==== RECORD LIST
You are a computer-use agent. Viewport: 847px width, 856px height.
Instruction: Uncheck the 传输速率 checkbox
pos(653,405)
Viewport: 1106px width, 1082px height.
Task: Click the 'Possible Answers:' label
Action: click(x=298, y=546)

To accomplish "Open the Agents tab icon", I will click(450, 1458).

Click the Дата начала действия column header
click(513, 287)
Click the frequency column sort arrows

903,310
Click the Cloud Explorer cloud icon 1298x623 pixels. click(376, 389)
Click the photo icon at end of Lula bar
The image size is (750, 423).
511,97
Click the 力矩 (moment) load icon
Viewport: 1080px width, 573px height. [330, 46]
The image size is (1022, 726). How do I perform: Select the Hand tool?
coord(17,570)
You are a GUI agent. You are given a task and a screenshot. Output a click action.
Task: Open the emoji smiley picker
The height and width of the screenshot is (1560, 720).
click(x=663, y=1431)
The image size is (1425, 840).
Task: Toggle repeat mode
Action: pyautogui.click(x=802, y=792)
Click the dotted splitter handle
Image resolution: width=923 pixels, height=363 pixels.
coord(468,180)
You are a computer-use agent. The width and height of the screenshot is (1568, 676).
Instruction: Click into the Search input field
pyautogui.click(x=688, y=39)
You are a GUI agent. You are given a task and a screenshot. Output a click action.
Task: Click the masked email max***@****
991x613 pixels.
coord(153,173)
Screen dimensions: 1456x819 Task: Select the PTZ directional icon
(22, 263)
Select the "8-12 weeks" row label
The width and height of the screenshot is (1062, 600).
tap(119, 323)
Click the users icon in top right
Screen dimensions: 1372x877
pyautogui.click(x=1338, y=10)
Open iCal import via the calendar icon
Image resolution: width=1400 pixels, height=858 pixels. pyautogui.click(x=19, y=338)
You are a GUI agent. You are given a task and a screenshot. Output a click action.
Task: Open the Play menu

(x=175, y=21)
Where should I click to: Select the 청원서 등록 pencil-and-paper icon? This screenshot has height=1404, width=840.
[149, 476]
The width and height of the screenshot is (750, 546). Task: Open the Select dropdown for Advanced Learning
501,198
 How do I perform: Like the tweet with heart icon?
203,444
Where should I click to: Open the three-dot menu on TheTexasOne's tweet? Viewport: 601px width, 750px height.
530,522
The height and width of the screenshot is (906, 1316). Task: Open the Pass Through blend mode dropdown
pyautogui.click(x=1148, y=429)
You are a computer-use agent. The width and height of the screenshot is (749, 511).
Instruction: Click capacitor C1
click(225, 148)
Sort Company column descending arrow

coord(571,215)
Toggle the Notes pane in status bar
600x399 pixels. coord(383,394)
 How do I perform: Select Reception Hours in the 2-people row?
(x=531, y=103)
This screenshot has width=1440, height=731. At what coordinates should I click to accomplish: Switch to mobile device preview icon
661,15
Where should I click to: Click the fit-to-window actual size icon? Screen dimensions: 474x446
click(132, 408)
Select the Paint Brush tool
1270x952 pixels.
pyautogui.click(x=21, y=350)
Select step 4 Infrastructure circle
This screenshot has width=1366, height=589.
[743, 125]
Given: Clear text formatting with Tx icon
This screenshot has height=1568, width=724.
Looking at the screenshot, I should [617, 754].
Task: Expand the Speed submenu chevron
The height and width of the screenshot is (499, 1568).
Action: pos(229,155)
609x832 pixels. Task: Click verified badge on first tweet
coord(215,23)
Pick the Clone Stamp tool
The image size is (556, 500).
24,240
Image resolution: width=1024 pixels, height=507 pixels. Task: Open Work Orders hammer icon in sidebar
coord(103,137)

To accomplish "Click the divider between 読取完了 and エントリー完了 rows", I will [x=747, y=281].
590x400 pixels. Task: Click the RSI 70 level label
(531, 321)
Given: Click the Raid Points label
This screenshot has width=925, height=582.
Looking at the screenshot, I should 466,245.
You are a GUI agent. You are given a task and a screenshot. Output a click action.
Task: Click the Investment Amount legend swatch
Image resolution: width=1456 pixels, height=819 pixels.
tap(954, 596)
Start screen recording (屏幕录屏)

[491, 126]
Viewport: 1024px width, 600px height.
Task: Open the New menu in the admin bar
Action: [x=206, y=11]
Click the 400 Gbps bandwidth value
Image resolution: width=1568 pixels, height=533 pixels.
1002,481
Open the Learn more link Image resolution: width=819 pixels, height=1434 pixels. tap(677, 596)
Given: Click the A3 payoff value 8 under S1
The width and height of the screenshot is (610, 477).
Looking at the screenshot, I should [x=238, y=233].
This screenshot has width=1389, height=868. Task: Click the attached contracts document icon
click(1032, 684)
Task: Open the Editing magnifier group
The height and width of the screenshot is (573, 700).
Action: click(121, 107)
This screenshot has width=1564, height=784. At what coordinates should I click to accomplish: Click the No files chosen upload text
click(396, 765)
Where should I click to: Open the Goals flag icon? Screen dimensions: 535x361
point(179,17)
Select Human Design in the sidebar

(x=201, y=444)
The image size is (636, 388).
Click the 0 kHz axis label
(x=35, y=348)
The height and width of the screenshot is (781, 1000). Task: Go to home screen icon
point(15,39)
========
WORK TO DO = Transcribe all of the records above word for word.

FINISHED EXERCISE =
You are a computer-use agent. Viewport: 847px width, 856px height.
Instruction: Uncheck the 传输速率 checkbox
pos(653,405)
Viewport: 1106px width, 1082px height.
Task: Click the 'Possible Answers:' label
Action: click(x=298, y=546)

To accomplish "Open the Agents tab icon", I will click(450, 1458).

Click the Дата начала действия column header
click(513, 287)
Click the frequency column sort arrows

903,310
Click the Cloud Explorer cloud icon 1298x623 pixels. click(376, 389)
Click the photo icon at end of Lula bar
The image size is (750, 423).
511,97
Click the 力矩 (moment) load icon
Viewport: 1080px width, 573px height. [330, 46]
The image size is (1022, 726). How do I perform: Select the Hand tool?
coord(17,570)
You are a GUI agent. You are given a task and a screenshot. Output a click action.
Task: Open the emoji smiley picker
The height and width of the screenshot is (1560, 720).
click(x=663, y=1431)
The image size is (1425, 840).
Task: Toggle repeat mode
Action: pyautogui.click(x=802, y=792)
Click the dotted splitter handle
Image resolution: width=923 pixels, height=363 pixels.
coord(468,180)
You are a computer-use agent. The width and height of the screenshot is (1568, 676).
Instruction: Click into the Search input field
pyautogui.click(x=688, y=39)
You are a GUI agent. You are given a task and a screenshot. Output a click action.
Task: Click the masked email max***@****
991x613 pixels.
coord(153,173)
Screen dimensions: 1456x819 Task: Select the PTZ directional icon
(22, 263)
Select the "8-12 weeks" row label
The width and height of the screenshot is (1062, 600).
tap(119, 323)
Click the users icon in top right
Screen dimensions: 1372x877
pyautogui.click(x=1338, y=10)
Open iCal import via the calendar icon
Image resolution: width=1400 pixels, height=858 pixels. pyautogui.click(x=19, y=338)
You are a GUI agent. You are given a task and a screenshot. Output a click action.
Task: Open the Play menu

(x=175, y=21)
Where should I click to: Select the 청원서 등록 pencil-and-paper icon? This screenshot has height=1404, width=840.
[149, 476]
The width and height of the screenshot is (750, 546). Task: Open the Select dropdown for Advanced Learning
501,198
 How do I perform: Like the tweet with heart icon?
203,444
Where should I click to: Open the three-dot menu on TheTexasOne's tweet? Viewport: 601px width, 750px height.
530,522
The height and width of the screenshot is (906, 1316). Task: Open the Pass Through blend mode dropdown
pyautogui.click(x=1148, y=429)
You are a computer-use agent. The width and height of the screenshot is (749, 511).
Instruction: Click capacitor C1
click(225, 148)
Sort Company column descending arrow

coord(571,215)
Toggle the Notes pane in status bar
600x399 pixels. coord(383,394)
 How do I perform: Select Reception Hours in the 2-people row?
(x=531, y=103)
This screenshot has width=1440, height=731. At what coordinates should I click to accomplish: Switch to mobile device preview icon
661,15
Where should I click to: Click the fit-to-window actual size icon? Screen dimensions: 474x446
click(132, 408)
Select the Paint Brush tool
1270x952 pixels.
pyautogui.click(x=21, y=350)
Select step 4 Infrastructure circle
This screenshot has width=1366, height=589.
[743, 125]
Given: Clear text formatting with Tx icon
This screenshot has height=1568, width=724.
Looking at the screenshot, I should [617, 754].
Task: Expand the Speed submenu chevron
The height and width of the screenshot is (499, 1568).
Action: pos(229,155)
609x832 pixels. Task: Click verified badge on first tweet
coord(215,23)
Pick the Clone Stamp tool
The image size is (556, 500).
24,240
Image resolution: width=1024 pixels, height=507 pixels. Task: Open Work Orders hammer icon in sidebar
coord(103,137)

To accomplish "Click the divider between 読取完了 and エントリー完了 rows", I will [x=747, y=281].
590x400 pixels. Task: Click the RSI 70 level label
(531, 321)
Given: Click the Raid Points label
This screenshot has width=925, height=582.
Looking at the screenshot, I should 466,245.
You are a GUI agent. You are given a task and a screenshot. Output a click action.
Task: Click the Investment Amount legend swatch
Image resolution: width=1456 pixels, height=819 pixels.
tap(954, 596)
Start screen recording (屏幕录屏)

[491, 126]
Viewport: 1024px width, 600px height.
Task: Open the New menu in the admin bar
Action: [x=206, y=11]
Click the 400 Gbps bandwidth value
Image resolution: width=1568 pixels, height=533 pixels.
1002,481
Open the Learn more link Image resolution: width=819 pixels, height=1434 pixels. tap(677, 596)
Given: Click the A3 payoff value 8 under S1
The width and height of the screenshot is (610, 477).
Looking at the screenshot, I should [x=238, y=233].
This screenshot has width=1389, height=868. Task: Click the attached contracts document icon
click(1032, 684)
Task: Open the Editing magnifier group
The height and width of the screenshot is (573, 700).
Action: click(121, 107)
This screenshot has width=1564, height=784. At what coordinates should I click to accomplish: Click the No files chosen upload text
click(396, 765)
Where should I click to: Open the Goals flag icon? Screen dimensions: 535x361
point(179,17)
Select Human Design in the sidebar

(x=201, y=444)
The image size is (636, 388).
Click the 0 kHz axis label
(x=35, y=348)
The height and width of the screenshot is (781, 1000). Task: Go to home screen icon
point(15,39)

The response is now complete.